Short task 1:
From the passage on campus free speech, copy word for word everything starting with "Reason is not left free to" and going on through "who came before.".

Start of Passage to read

Civil rights historian Abigail Thernstrom once spoke of the American campus as “an island of repression in a sea of freedom.” That was in 1989. At the high tide of freedom we who believed in unfettered inquiry and free speech believed these islands might “stand undisturbed as monuments of the safety with which error of opinion may be tolerated where reason is left free to combat it,” as Jefferson proposed to leave the enemies of freedom in his day. We were wrong.

Reason is not left free to combat unreasonable arguments when reasonable arguments are squelched by force. Reason is not left free when teachers and students are not free to hear and assess the reasons of all sides for themselves. In happier times groups like the National Association of Scholars, and the American Council of Trustees and Alumni thought that Universities could be saved for freedom by insiders. But each cohort of insiders has proved to be either more impotent in the face of the challenge or more hostile to freedom than those who came before.

align=”right” American universities can repress because a free society thoughtlessly subsidizes repression.

Freedom isn’t free, as the cliché goes. But fortunately for the partisans of freedom, totalitarian thuggery isn’t free either, and can can only survive when it can take or steal the resources it needs to pay for its seitan and arugula.

American universities can repress because a free society thoughtlessly subsidizes repression. But most Americans, one has no choice but to hope, are still partisans of freedom, and the democratic process has put the enemies of freedom into the power of its friends. Those friends must, for once, recognize that the boldest measures are the safest. I have a bold measure to propose—but first we must consider whether it is bold enough.

The commanding heights of American higher education lie in the accreditation process. To bring in tuition money through government tuition grants and subsidized student loans a school must be accredited. To bring in foreign students, highly desirable because they generally pay full tuition, a school must likewise be accredited.

Who guards the guards? Schools are accredited by accreditation agencies, but by Federal law accreditation agencies must be certified by the Secretary of Education. All Betsy DeVos has to do is require that these agencies ensure that their students and teachers are protected in their ability to study, discuss, and learn.  How, in turn, can agencies, carry out this function?

End of Passage to read
Start of Working data

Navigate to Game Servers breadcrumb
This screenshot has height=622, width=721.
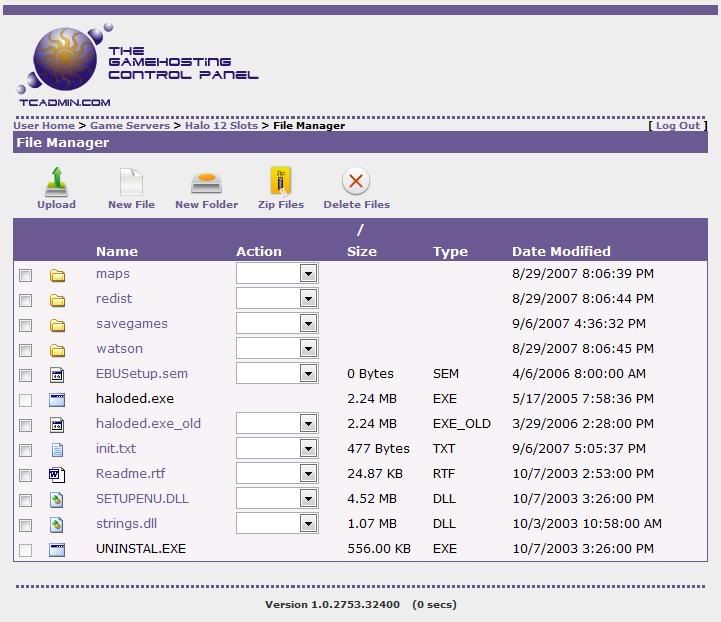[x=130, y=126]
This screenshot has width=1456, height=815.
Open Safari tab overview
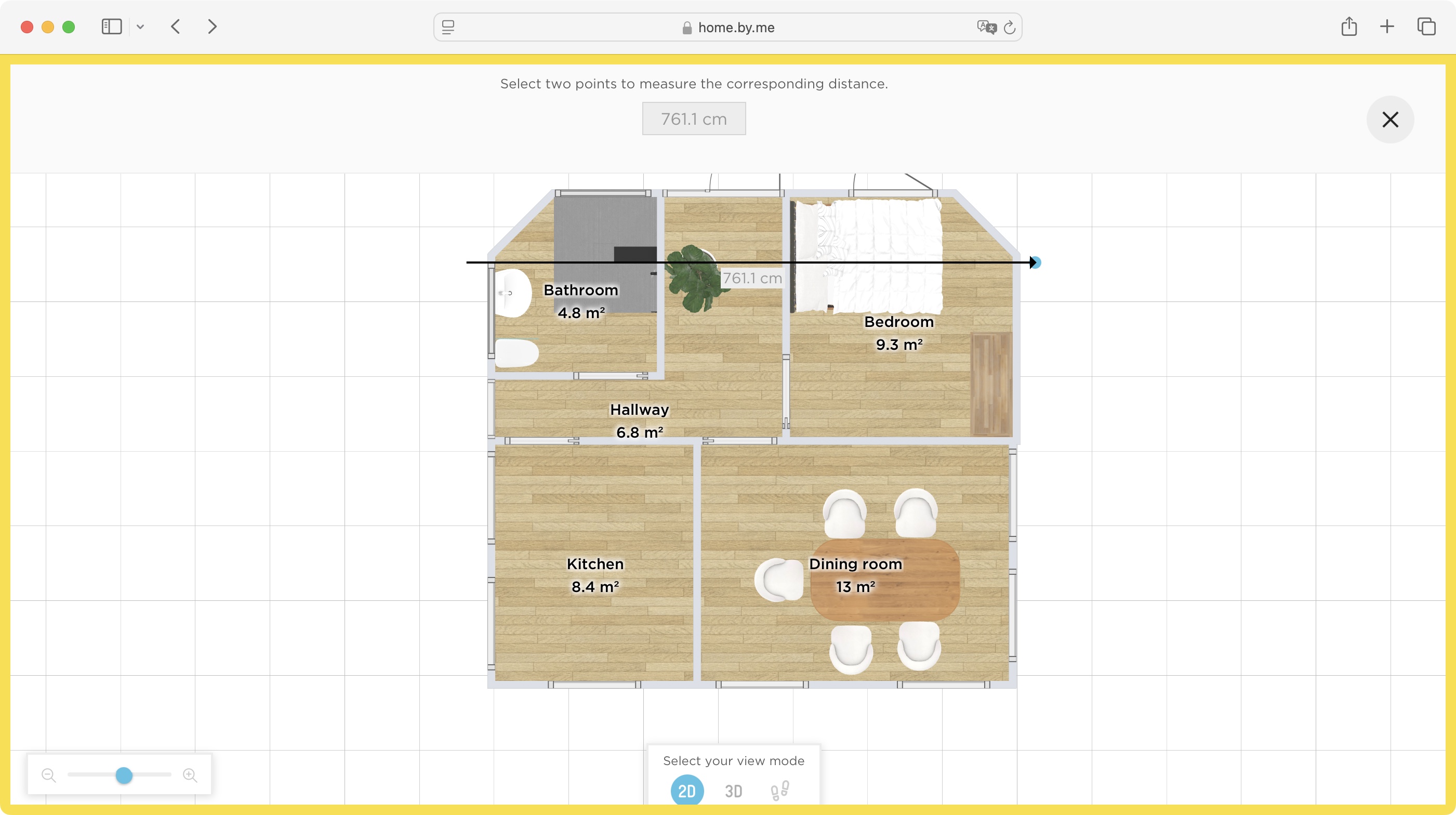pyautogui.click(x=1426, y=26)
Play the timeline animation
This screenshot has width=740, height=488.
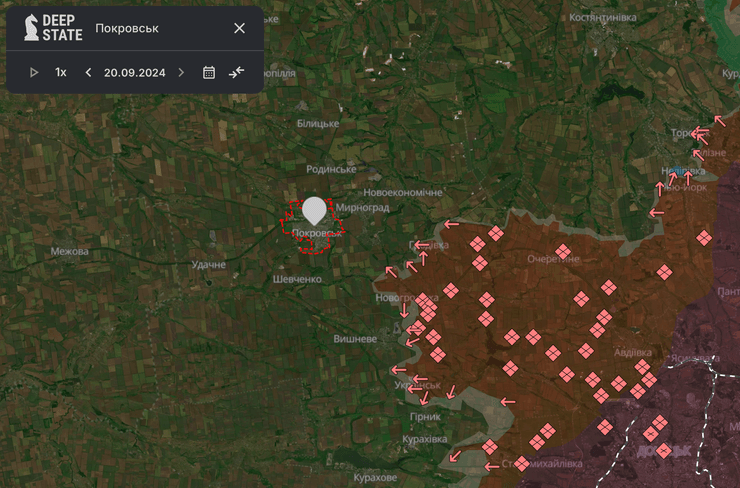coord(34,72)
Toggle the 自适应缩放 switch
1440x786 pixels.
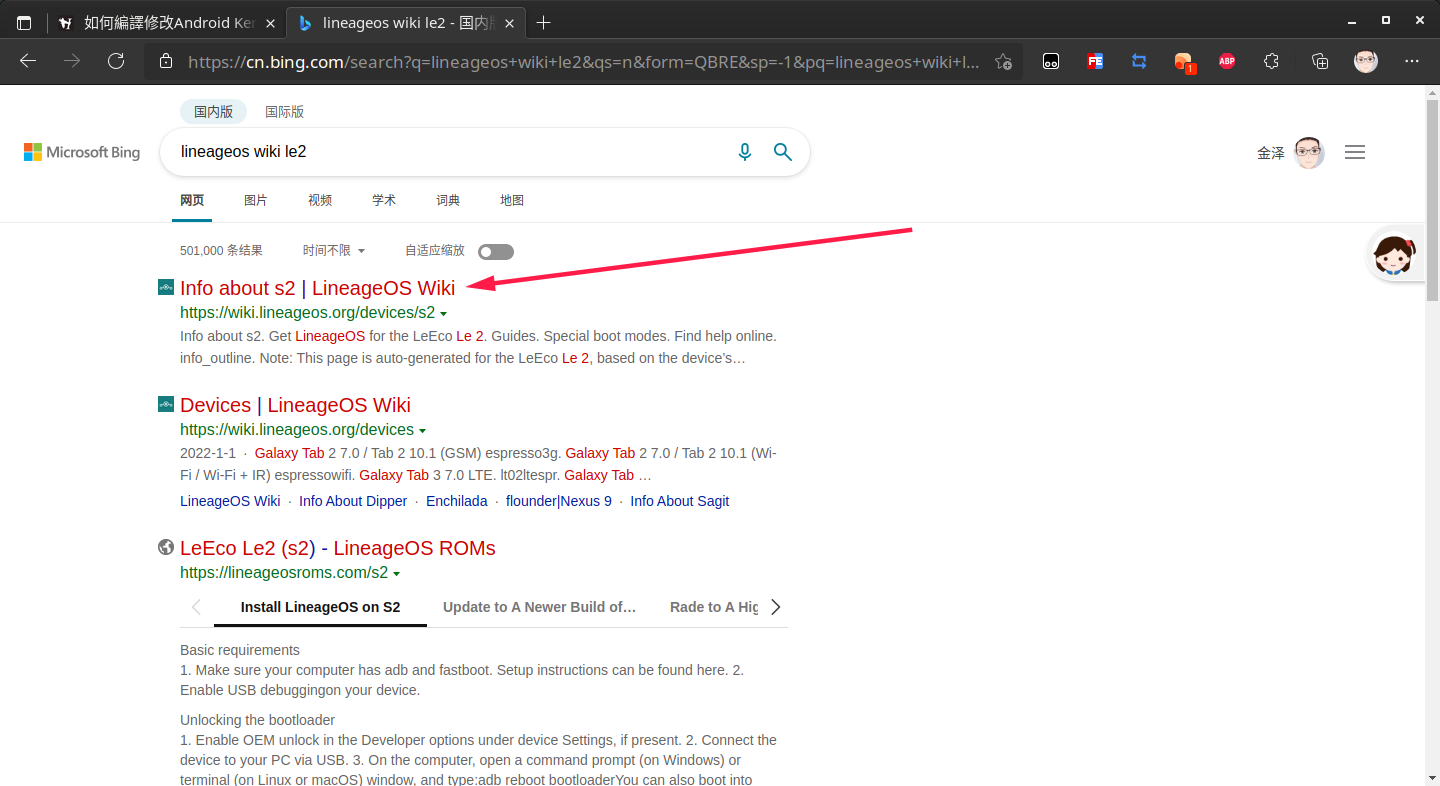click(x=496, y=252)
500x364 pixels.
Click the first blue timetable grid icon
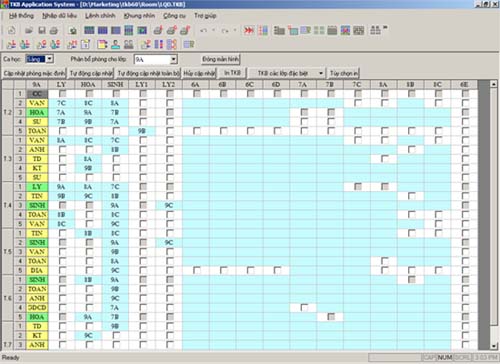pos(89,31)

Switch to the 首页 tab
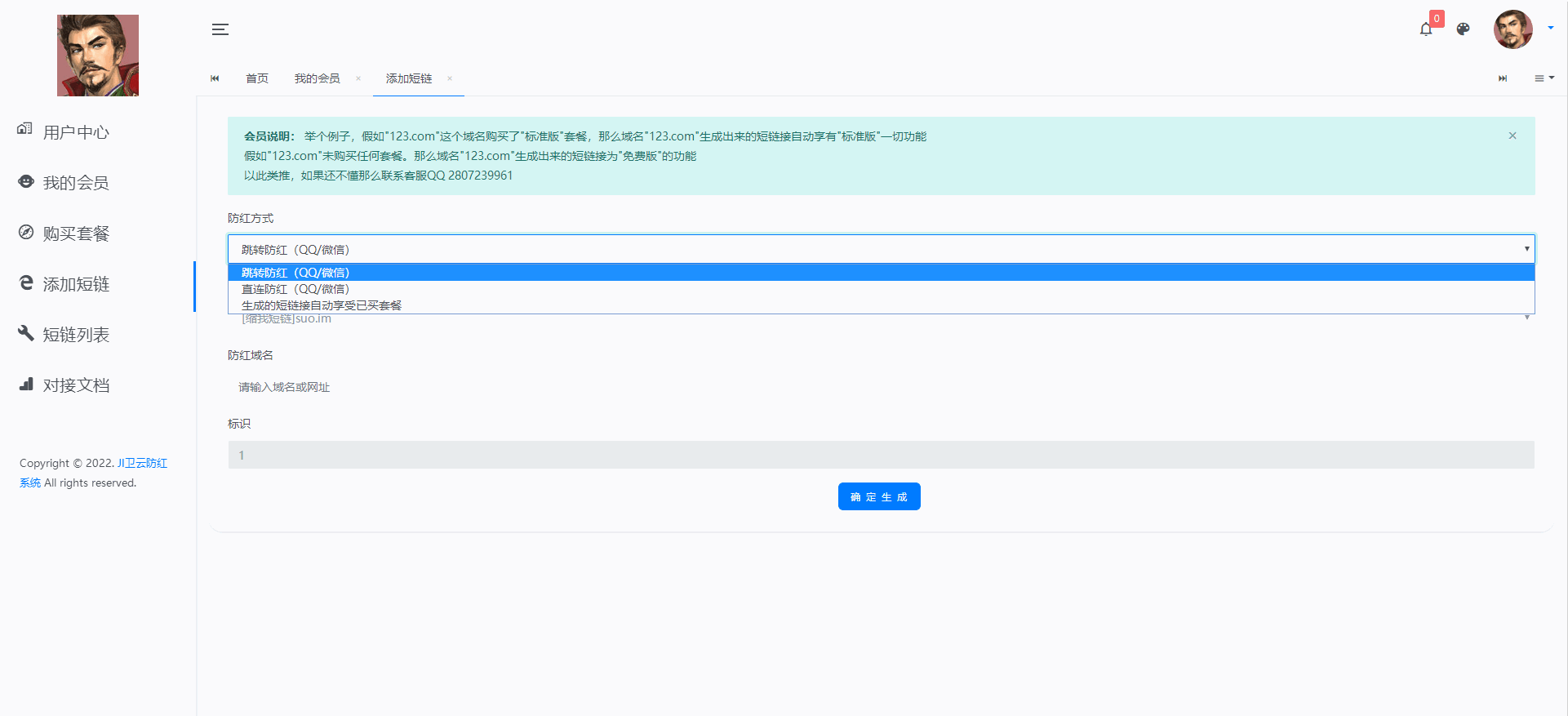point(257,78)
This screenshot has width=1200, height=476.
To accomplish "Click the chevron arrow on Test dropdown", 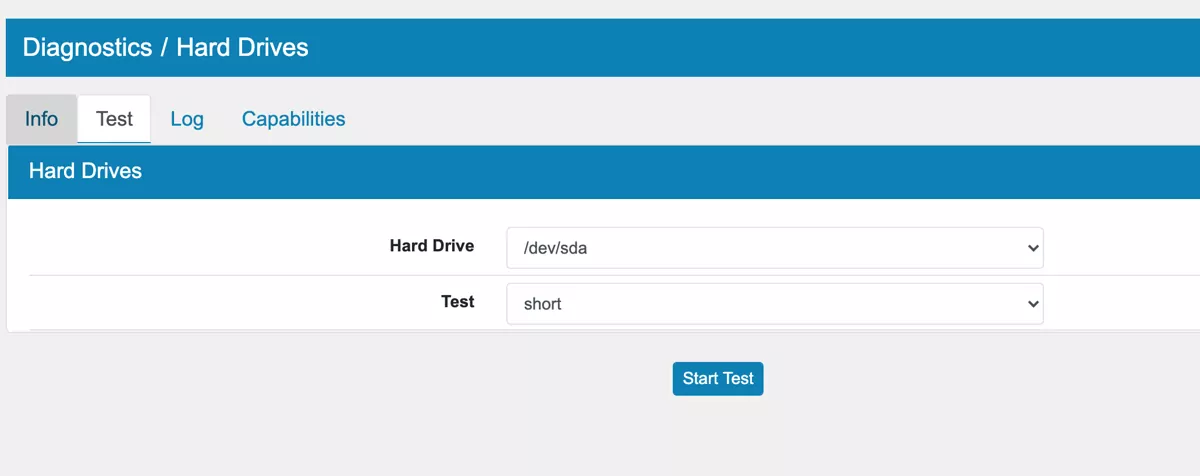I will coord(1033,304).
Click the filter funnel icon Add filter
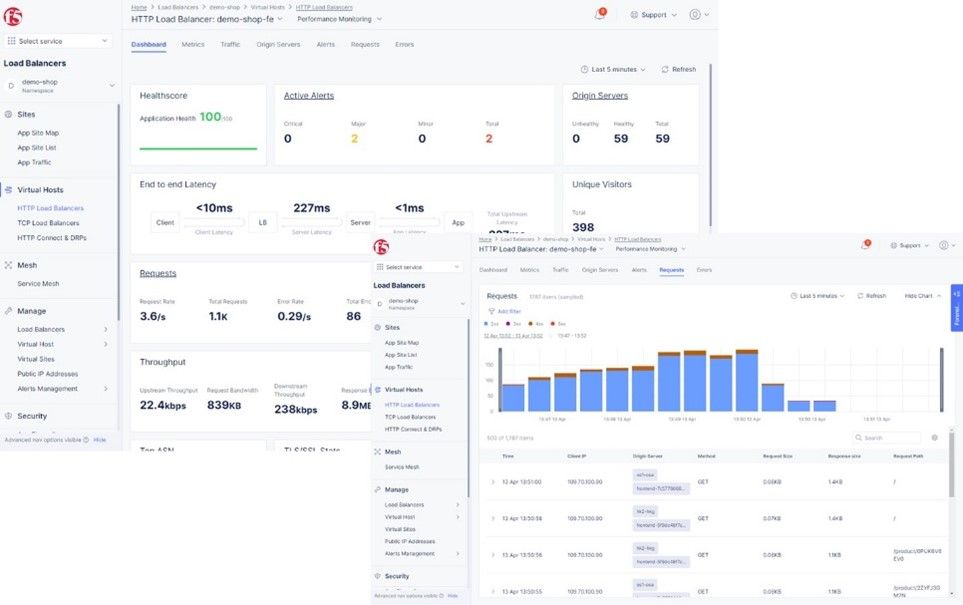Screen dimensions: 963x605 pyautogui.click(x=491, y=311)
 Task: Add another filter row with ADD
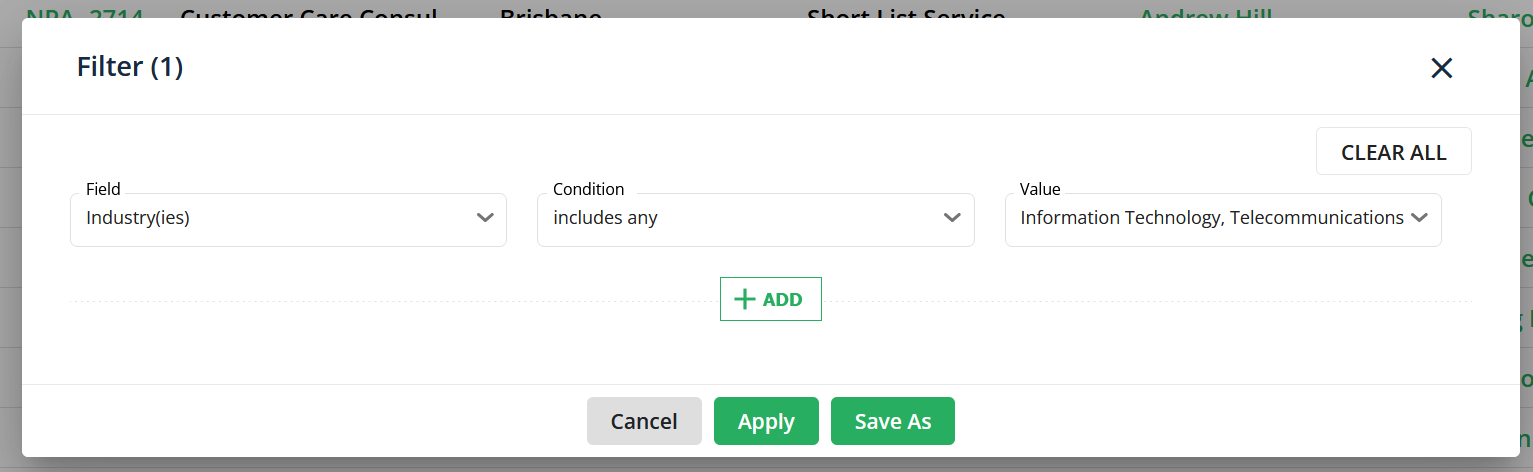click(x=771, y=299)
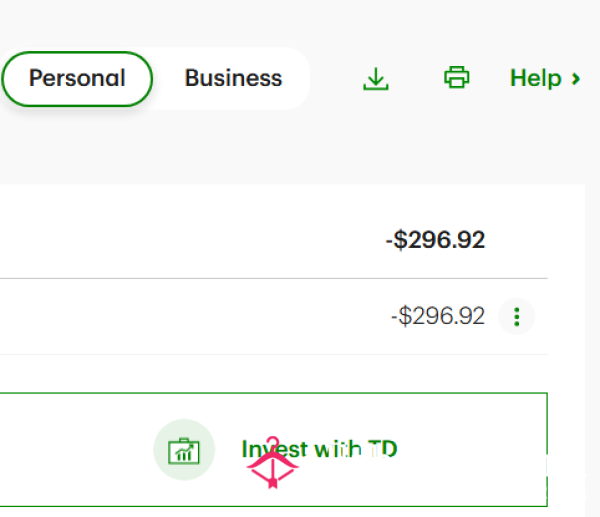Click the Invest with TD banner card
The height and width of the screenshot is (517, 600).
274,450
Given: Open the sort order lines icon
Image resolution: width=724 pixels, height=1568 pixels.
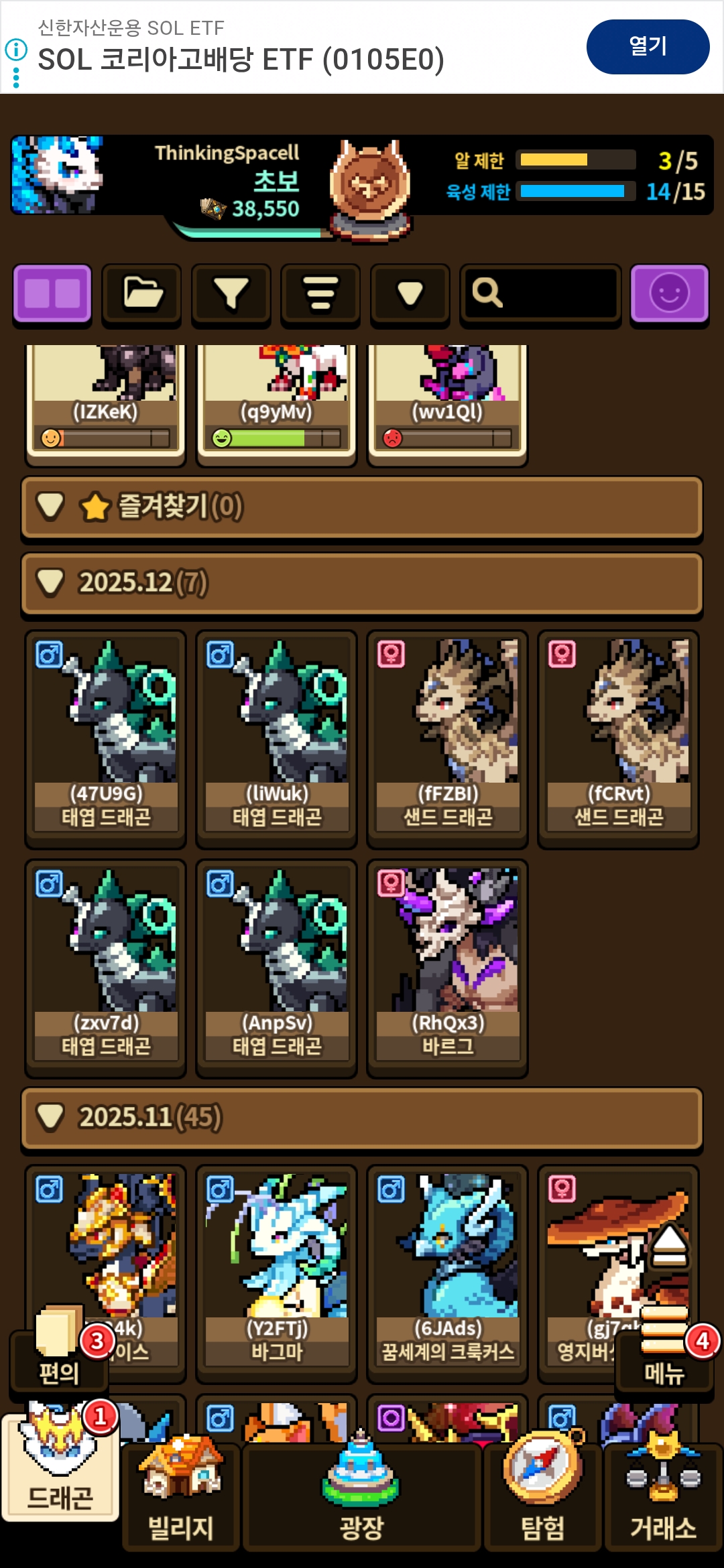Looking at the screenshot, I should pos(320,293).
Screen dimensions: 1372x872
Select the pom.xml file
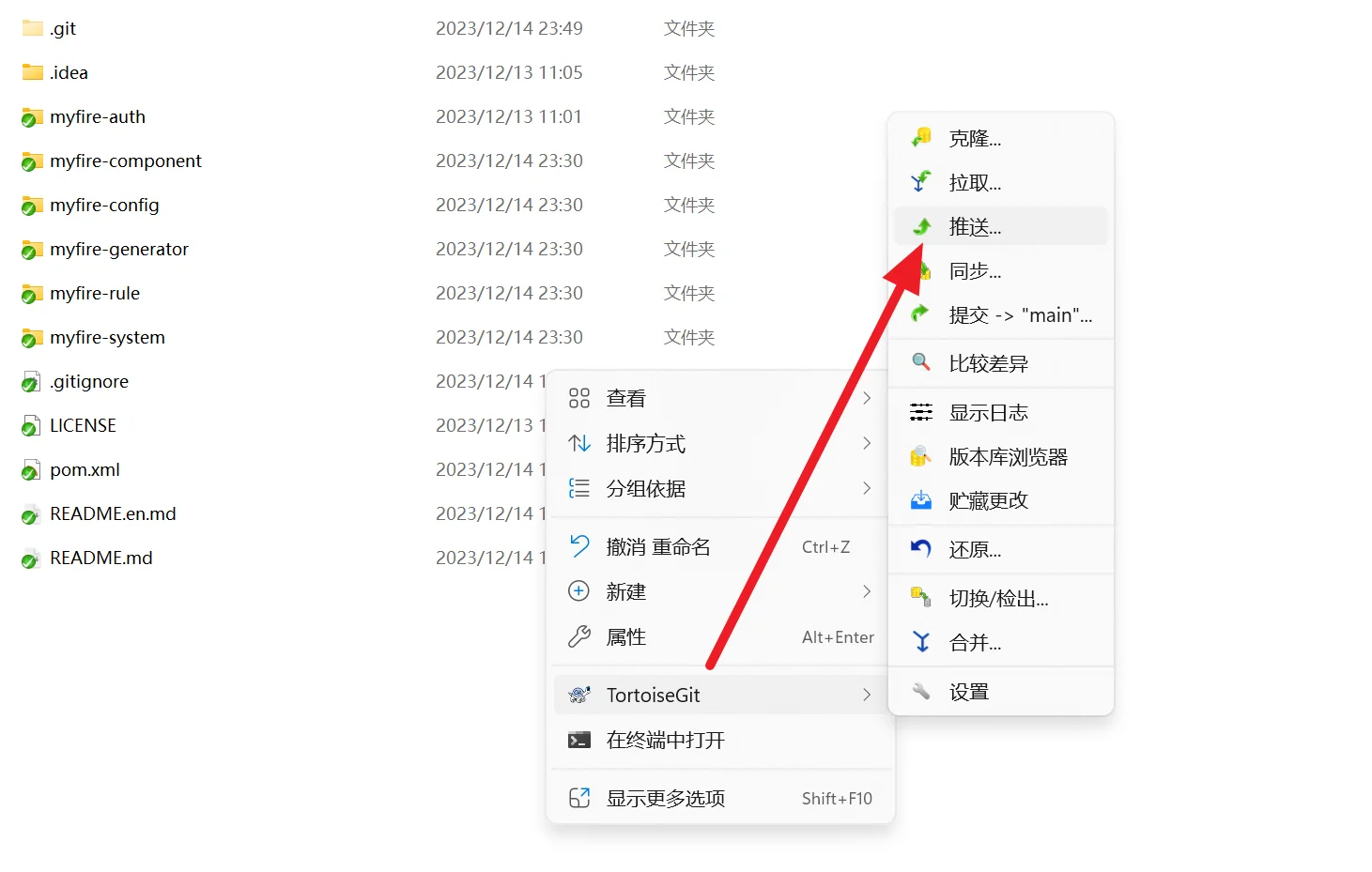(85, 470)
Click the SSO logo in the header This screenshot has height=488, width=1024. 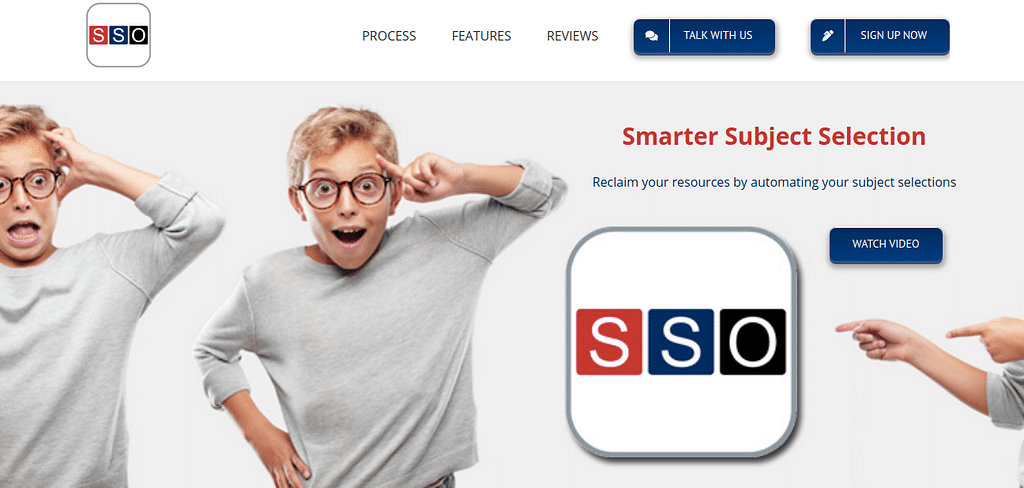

End of Working data

Short task 2:
Repeat word for word the lines of the stored items starting with the line with "Screen dimensions: 1372x872" and going on through the end of the stored items, leaving out the pictures.

Expected answer 1:
Reason is not left free to combat unreasonable arguments when reasonable arguments are squelched by force. Reason is not left free when teachers and students are not free to hear and assess the reasons of all sides for themselves. In happier times groups like the National Association of Scholars, and the American Council of Trustees and Alumni thought that Universities could be saved for freedom by insiders. But each cohort of insiders has proved to be either more impotent in the face of the challenge or more hostile to freedom than those who came before.

Expected answer 2:
Screen dimensions: 1372x872
Select the pom.xml file
(85, 470)
Click the SSO logo in the header This screenshot has height=488, width=1024. 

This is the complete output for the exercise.